▸ What is required
Quote the records word for word, from their start through the line that contains "Looking at the image, I should click on (20, 335).", and leave the pictures out.

--------------------

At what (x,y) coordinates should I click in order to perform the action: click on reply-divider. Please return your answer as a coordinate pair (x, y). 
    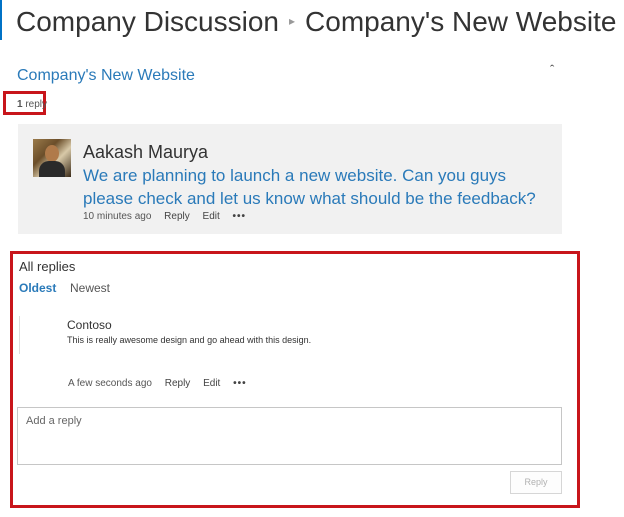
    Looking at the image, I should click on (20, 335).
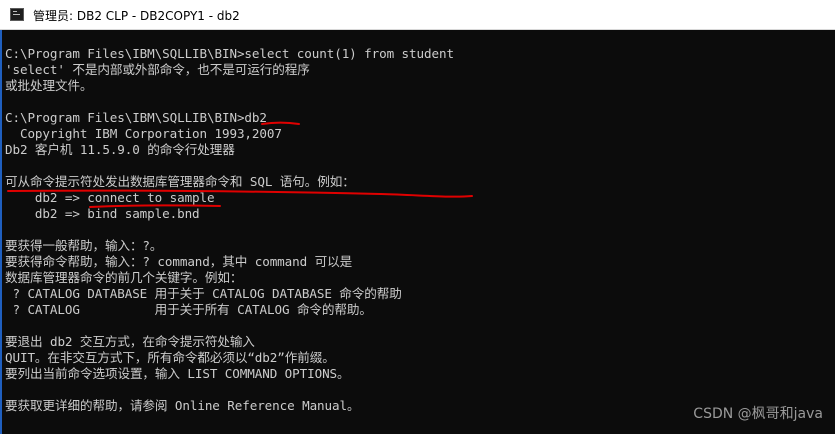 The image size is (835, 434). Describe the element at coordinates (155, 206) in the screenshot. I see `underline-connect-annotation` at that location.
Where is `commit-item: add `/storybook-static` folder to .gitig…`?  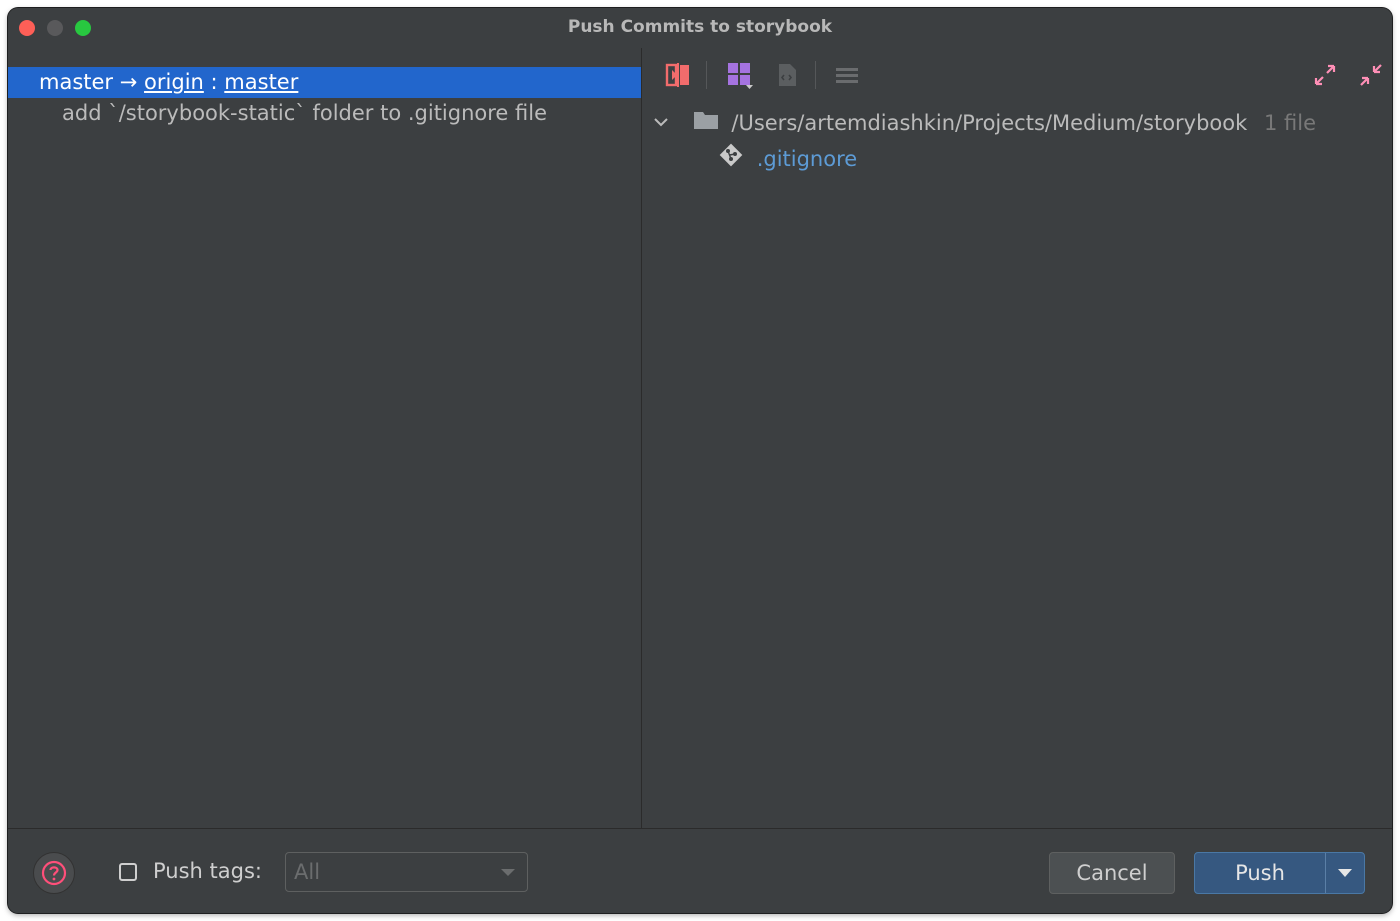 commit-item: add `/storybook-static` folder to .gitig… is located at coordinates (304, 113).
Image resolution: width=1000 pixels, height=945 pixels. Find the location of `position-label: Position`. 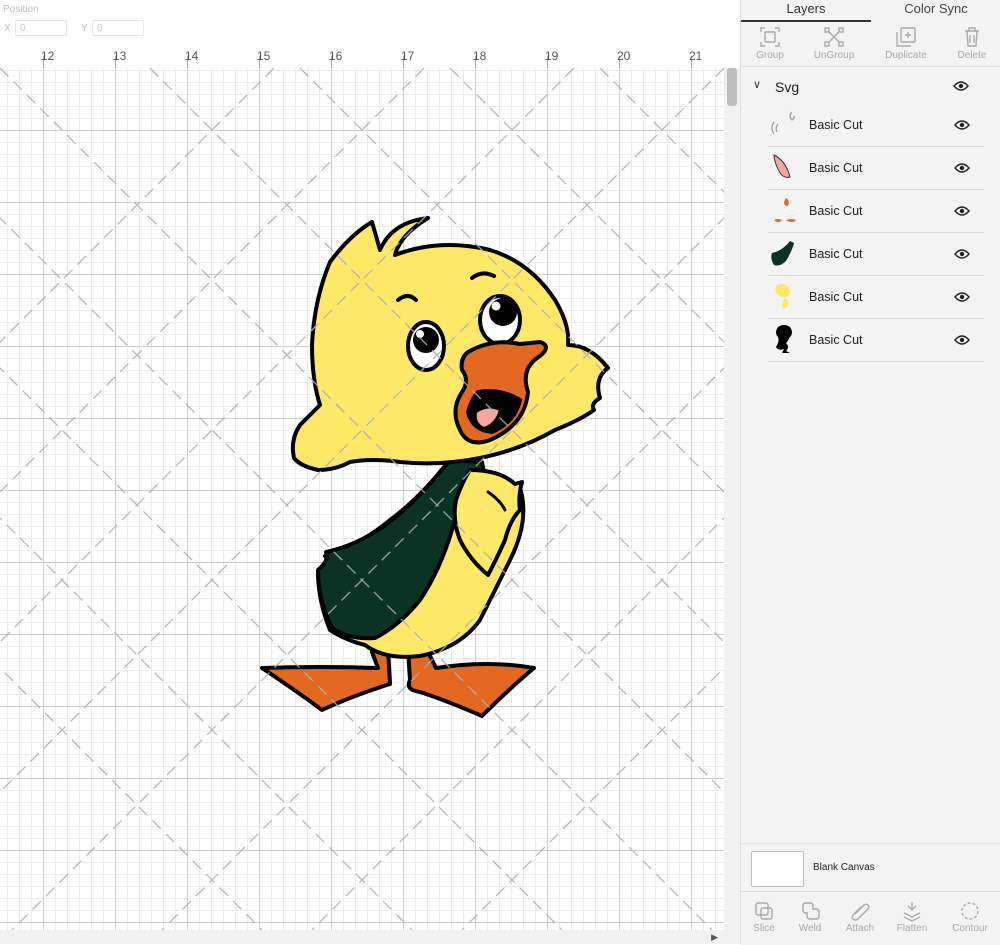

position-label: Position is located at coordinates (21, 10).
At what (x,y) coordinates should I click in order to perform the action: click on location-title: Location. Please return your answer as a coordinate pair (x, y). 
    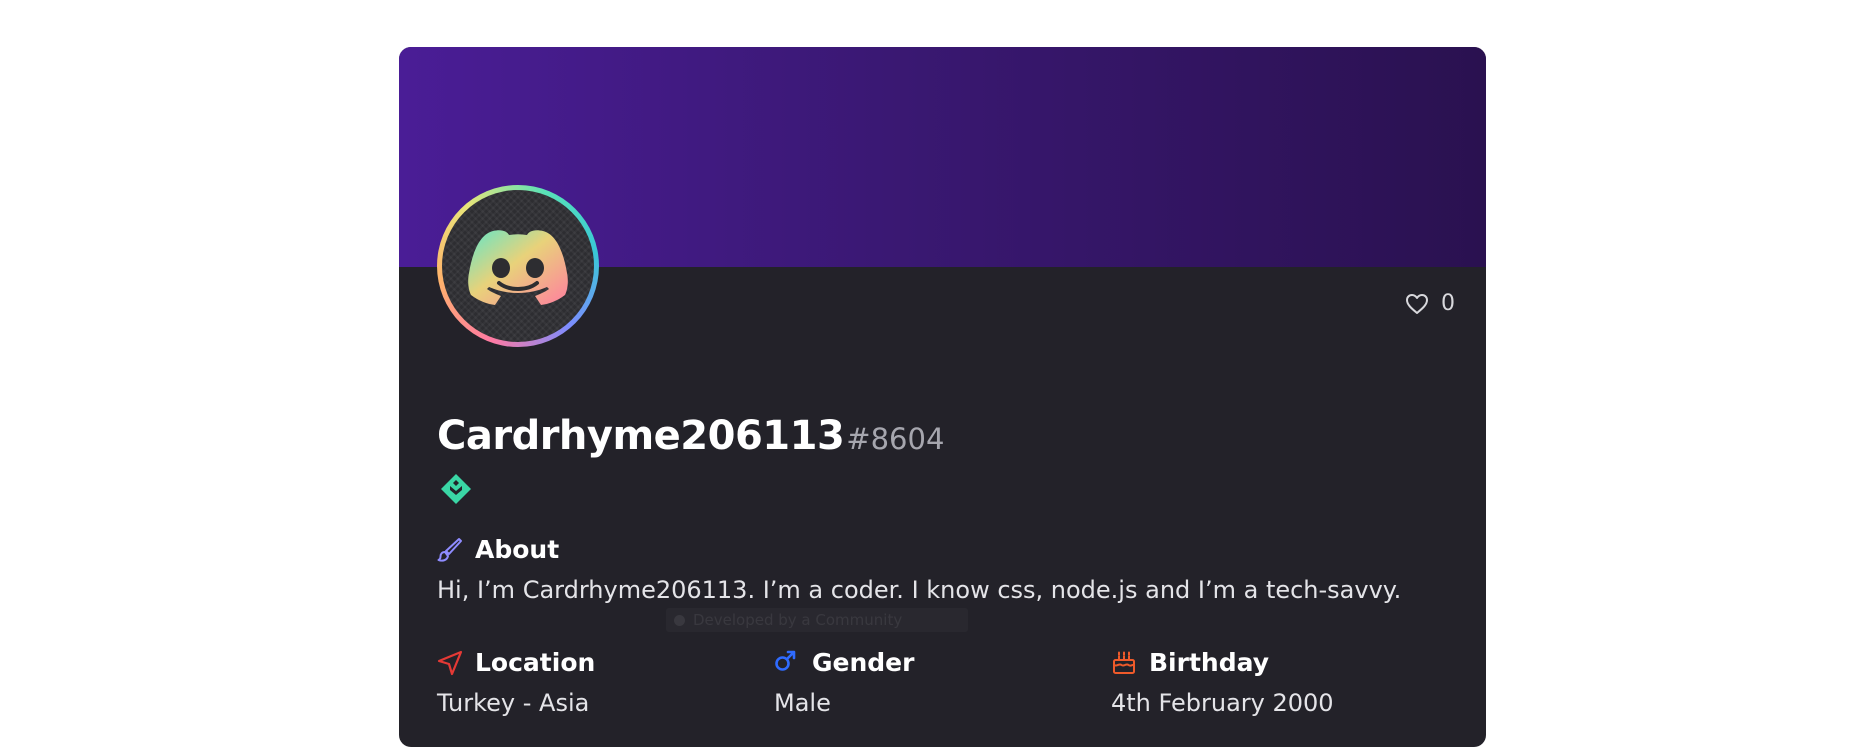
    Looking at the image, I should click on (536, 662).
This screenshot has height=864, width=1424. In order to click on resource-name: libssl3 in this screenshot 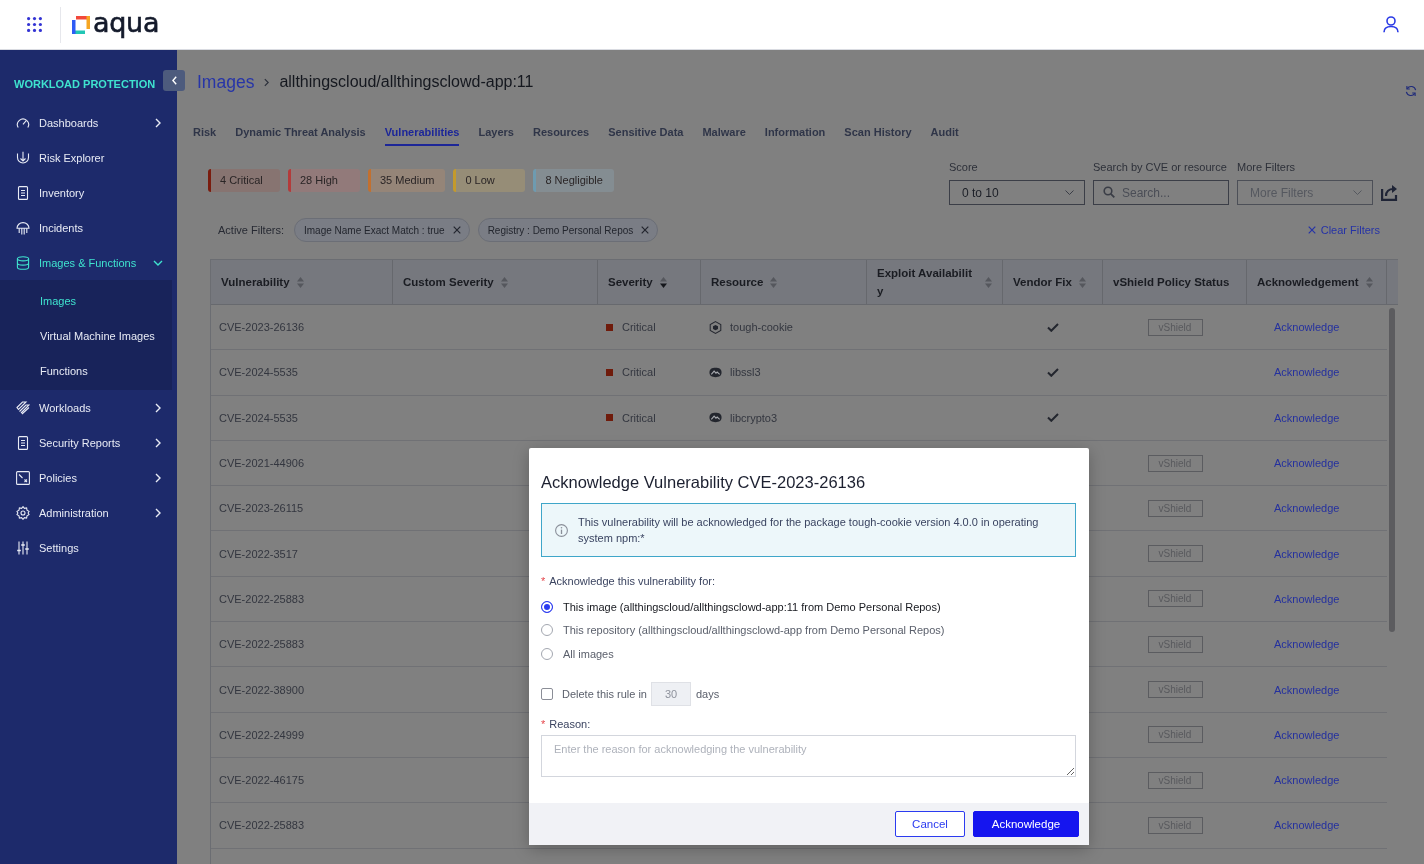, I will do `click(746, 372)`.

--------------------

▸ Solution to this problem
At what (x,y) coordinates should I click in order to perform the action: click on reply-divider. Please return your answer as a coordinate pair (x, y). 
    Looking at the image, I should click on (20, 335).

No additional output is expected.